Task to complete:
Nothing past the line containing "Task: Click the paperclip attachment icon" belongs in the output. Copy exactly every line of the data below from the first up to and including it.

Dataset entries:
▬▬▬▬▬▬
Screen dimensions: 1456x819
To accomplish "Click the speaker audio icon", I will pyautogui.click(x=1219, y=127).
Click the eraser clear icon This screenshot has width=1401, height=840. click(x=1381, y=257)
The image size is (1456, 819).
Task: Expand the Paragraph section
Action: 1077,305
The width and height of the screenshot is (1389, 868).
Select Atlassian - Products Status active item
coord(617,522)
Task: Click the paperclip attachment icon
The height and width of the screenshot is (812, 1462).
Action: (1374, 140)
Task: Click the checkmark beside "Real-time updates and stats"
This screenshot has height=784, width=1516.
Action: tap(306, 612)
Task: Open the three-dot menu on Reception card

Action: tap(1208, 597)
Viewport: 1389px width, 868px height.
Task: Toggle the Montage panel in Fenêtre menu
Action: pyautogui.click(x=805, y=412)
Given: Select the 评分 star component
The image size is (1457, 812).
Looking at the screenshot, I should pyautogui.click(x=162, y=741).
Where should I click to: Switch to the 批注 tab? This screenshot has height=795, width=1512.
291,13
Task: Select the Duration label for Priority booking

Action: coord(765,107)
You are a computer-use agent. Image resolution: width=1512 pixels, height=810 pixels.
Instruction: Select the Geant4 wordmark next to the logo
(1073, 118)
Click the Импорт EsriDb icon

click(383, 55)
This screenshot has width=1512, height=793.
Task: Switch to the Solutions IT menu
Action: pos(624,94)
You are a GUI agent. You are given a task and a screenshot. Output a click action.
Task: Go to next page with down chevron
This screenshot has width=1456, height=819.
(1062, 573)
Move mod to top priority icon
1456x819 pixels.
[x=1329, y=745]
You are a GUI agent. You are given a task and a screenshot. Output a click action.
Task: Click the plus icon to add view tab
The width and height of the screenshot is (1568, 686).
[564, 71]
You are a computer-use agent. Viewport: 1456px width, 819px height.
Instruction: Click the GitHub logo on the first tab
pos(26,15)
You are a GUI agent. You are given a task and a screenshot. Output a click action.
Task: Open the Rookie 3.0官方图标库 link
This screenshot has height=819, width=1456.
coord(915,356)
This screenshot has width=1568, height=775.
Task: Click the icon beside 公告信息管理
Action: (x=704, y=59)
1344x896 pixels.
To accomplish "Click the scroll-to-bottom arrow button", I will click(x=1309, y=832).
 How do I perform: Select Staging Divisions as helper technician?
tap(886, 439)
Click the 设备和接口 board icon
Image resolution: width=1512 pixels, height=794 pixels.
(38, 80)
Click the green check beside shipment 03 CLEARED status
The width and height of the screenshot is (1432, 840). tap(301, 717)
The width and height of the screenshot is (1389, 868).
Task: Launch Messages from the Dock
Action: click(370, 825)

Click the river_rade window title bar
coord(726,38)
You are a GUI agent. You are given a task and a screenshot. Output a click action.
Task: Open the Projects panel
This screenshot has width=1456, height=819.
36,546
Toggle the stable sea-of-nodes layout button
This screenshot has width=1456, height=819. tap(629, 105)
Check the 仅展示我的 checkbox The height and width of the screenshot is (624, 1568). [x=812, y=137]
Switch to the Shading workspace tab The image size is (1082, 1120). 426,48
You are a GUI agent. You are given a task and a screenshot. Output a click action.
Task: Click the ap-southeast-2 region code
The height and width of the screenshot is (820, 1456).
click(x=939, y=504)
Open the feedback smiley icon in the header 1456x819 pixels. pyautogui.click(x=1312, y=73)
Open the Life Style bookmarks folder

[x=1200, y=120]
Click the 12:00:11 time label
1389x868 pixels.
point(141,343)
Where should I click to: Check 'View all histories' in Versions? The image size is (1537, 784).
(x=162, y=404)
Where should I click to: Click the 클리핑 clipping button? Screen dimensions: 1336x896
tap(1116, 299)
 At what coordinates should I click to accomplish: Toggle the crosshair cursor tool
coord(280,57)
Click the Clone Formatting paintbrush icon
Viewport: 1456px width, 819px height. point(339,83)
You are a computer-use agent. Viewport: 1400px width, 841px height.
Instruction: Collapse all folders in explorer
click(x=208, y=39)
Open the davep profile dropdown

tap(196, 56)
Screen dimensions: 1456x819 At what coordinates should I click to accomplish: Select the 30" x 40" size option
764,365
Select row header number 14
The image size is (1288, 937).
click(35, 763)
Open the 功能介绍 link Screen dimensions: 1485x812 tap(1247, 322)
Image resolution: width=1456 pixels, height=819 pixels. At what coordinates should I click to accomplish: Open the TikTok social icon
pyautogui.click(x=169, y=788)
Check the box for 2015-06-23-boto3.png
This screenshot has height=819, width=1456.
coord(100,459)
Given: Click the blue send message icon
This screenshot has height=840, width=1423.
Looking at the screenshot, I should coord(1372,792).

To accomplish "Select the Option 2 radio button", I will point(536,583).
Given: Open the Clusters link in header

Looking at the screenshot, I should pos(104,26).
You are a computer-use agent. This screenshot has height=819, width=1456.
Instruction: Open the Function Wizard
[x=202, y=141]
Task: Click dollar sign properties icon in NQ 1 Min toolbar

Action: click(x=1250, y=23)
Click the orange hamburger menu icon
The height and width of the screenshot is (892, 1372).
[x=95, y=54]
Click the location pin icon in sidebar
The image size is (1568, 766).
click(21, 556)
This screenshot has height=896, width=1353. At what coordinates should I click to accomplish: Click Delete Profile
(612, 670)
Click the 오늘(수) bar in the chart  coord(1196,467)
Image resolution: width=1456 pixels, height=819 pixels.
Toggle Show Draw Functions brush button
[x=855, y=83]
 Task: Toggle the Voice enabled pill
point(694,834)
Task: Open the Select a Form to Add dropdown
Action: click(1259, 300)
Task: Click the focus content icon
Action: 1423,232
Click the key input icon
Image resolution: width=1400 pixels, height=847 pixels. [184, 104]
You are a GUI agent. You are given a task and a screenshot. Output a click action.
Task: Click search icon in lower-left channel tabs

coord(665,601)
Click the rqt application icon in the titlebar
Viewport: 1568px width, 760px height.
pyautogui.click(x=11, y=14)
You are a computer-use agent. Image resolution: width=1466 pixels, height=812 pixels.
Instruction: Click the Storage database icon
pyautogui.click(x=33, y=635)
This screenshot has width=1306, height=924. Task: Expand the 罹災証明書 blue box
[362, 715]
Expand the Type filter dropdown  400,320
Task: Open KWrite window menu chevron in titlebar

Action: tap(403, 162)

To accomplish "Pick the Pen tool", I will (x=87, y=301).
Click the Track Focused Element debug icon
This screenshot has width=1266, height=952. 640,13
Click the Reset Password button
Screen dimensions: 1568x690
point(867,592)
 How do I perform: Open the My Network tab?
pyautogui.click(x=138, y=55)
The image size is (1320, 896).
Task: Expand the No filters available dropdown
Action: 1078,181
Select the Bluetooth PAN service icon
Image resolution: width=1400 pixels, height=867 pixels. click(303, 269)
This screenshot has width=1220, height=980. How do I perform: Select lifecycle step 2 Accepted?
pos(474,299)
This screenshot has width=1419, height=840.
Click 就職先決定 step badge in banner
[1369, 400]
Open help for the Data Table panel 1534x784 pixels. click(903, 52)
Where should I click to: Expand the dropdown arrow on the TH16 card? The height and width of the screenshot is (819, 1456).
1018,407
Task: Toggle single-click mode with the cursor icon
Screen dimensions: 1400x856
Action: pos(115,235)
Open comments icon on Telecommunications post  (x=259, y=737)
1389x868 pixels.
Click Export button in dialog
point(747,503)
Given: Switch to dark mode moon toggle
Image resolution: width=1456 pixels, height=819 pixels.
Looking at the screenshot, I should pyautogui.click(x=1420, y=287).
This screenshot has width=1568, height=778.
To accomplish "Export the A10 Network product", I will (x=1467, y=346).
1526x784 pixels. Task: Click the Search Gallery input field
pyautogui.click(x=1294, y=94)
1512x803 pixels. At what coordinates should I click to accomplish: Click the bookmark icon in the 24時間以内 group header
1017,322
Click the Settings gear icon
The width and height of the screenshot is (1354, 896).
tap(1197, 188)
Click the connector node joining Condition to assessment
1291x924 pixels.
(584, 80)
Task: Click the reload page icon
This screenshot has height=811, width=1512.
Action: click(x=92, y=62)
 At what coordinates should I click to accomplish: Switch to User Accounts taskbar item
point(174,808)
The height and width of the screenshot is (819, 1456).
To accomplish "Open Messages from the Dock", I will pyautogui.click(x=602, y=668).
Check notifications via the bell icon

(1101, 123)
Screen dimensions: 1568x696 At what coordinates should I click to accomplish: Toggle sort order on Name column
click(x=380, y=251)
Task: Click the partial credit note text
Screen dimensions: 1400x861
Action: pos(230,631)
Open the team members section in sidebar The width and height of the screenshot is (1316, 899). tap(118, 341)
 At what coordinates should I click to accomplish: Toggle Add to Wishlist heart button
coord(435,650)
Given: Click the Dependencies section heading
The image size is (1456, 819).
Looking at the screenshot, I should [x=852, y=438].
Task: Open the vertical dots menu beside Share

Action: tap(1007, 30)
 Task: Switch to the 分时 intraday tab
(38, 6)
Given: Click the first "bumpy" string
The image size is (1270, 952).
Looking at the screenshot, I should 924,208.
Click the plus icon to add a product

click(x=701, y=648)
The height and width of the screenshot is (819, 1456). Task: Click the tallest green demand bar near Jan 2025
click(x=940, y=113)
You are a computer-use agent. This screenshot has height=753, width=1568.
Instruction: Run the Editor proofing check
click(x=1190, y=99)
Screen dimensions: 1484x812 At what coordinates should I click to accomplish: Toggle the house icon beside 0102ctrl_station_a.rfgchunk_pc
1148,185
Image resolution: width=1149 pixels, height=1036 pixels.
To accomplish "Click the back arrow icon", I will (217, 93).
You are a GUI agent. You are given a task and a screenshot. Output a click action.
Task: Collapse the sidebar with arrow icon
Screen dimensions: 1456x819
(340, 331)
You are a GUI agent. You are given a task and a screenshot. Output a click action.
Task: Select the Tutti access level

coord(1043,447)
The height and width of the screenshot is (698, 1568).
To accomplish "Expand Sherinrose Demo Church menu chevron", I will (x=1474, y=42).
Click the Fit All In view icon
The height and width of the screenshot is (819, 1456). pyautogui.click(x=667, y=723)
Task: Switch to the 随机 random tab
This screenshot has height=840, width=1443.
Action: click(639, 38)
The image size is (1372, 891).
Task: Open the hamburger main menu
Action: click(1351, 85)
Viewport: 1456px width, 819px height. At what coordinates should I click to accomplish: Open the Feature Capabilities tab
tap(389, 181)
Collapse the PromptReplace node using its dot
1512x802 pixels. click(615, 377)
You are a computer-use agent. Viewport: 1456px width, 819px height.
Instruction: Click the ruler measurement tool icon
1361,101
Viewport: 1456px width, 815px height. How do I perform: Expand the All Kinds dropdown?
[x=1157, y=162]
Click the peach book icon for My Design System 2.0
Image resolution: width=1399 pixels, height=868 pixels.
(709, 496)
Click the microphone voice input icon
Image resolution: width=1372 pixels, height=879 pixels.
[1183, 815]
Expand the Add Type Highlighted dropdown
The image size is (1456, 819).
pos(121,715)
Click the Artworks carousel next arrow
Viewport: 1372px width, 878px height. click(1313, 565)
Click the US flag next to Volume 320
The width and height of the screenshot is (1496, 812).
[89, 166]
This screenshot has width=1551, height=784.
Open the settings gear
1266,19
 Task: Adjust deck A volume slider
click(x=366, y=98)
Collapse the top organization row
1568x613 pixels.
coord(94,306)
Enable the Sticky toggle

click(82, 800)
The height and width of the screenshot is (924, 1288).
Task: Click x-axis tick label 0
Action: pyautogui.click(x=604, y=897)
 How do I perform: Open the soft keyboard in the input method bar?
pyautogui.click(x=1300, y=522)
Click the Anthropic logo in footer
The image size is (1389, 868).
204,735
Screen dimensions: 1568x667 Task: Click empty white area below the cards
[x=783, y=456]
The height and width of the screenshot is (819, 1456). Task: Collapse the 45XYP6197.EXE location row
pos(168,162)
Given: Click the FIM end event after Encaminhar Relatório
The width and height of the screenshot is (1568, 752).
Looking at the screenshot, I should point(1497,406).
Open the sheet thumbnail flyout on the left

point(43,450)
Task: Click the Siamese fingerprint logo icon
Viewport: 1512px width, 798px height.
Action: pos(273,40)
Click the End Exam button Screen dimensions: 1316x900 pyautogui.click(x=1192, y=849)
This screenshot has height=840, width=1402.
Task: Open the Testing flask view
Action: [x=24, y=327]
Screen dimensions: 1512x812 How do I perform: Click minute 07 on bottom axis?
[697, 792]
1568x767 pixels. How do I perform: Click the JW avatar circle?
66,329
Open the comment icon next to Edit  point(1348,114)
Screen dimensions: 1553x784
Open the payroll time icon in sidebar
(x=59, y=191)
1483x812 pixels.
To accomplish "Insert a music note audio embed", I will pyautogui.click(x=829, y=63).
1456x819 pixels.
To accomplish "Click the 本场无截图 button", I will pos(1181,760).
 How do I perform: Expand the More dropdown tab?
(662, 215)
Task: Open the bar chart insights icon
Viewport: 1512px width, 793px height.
▬▬▬▬▬▬
Output below:
Screen dimensions: 1456x819
To accomplish "Click the speaker audio icon", I will pyautogui.click(x=1219, y=127).
Click the eraser clear icon This screenshot has width=1401, height=840. click(x=1381, y=257)
The image size is (1456, 819).
Task: Expand the Paragraph section
Action: 1077,305
The width and height of the screenshot is (1389, 868).
Select Atlassian - Products Status active item
coord(617,522)
Task: Click the paperclip attachment icon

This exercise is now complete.